看她一臉懊悔,沈雲姝摸摸她的腦袋,嘆道:“明日我做些點心,咱們上門給人家道個歉。不管怎麼說,先拿出誠意來,儘量小事化了吧。”
沈稷這會已經意識到他的一時衝動給家裡人添了麻煩,當即道:“我知道錯了,姐,明日我會好好跟他道歉的。”
王氏嘆了口氣:“行了,這事今兒就到這吧,你姐都累壞了,早點收拾歇著。”
出了這事,沈雲姝澡也沒心思洗,就著熱水擦了擦身子,就趕緊睡了。
翌日起了個大早,把茶點做完,拿食盒裝了些點心,就帶著三個孩子登門魏府了。
而這會,魏驍正站在段修文的床前,冷笑著看他。
“病了?那就請府醫看看。”
段修文連忙咳嗽兩聲,壓著聲音道:“表哥,不用了,我躺一會就好了。可能昨晚吃壞了東西,肚子有點痛,歇歇就好了。”
“是嗎?我看是你老毛病又犯了,皮癢了?”
魏驍冷哼一聲,長臂一伸就要去掀他的被子,段修文嚇得一個激靈跳了起來,哪還有一點剛才病殃殃的模樣。
“大哥,下人來報,沈姐姐帶著三個孩子求見。”
魏姠的聲音在屏風外頭響起,魏驍動作一頓,瞥了眼躲在床腳的段修文,丟下一句“換好衣服出來”就大踏步出了屋子。
沈雲姝帶著三個孩子被引到了前院內的一處花廳,沈雲姝雖然奇怪,但也沒多問,就在廳內等著。很快一個熟悉的身影踏了進來,她不由驚喜出聲。
“公子?“
“嗯,老夫人身體不適,恰好我在府上,就代為見你。坐吧。”魏驍簡單解釋一句,示意她落座。

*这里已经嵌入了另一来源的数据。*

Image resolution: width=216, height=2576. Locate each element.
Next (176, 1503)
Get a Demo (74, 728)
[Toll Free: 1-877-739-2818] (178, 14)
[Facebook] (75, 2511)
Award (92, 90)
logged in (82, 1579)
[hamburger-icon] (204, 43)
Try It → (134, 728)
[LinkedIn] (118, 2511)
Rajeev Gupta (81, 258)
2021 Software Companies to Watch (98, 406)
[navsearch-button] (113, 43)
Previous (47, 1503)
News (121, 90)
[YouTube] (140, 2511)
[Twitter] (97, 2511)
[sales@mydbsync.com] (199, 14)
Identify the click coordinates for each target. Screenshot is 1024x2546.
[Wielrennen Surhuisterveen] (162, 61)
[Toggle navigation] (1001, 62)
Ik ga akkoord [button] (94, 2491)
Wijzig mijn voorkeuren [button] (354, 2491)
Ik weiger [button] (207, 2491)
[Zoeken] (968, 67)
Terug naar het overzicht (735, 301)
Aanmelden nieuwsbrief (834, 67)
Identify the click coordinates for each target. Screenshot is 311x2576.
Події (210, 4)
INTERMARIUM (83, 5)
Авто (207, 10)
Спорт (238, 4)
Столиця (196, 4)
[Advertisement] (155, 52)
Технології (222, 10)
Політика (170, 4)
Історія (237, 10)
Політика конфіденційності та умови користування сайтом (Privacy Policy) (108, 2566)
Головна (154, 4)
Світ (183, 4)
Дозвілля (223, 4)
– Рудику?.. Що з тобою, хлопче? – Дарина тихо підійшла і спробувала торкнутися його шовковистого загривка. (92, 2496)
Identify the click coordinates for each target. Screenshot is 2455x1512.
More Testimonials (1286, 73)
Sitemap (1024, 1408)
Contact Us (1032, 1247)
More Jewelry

沈雲姝卻沒有坐下,領著幾個孩子向他解釋了今日來的緣由。
“雖是孩童之言,但也能傷人,所以特意帶他們來向段小公子登門致歉。”
沈稷低著頭:“昨天是我們對段小公子無禮了,還請您恕罪。”
魏驍道:“這件事我已知曉,不怪你們。修文在府上多有嬌慣,素來霸道,也該漲點教訓。況且,既然是孩子們之間的事,不妨讓他們自己解決。”
沈雲姝想了想,也微微一笑:“也是,大人摻和進去,反倒小事化大。”
說完,她看向沈稷三人,道:“可知道怎麼做了?”
三人皆乖巧點頭。
正說著,段修文由石玉領著,不情不願地從外頭走了進來。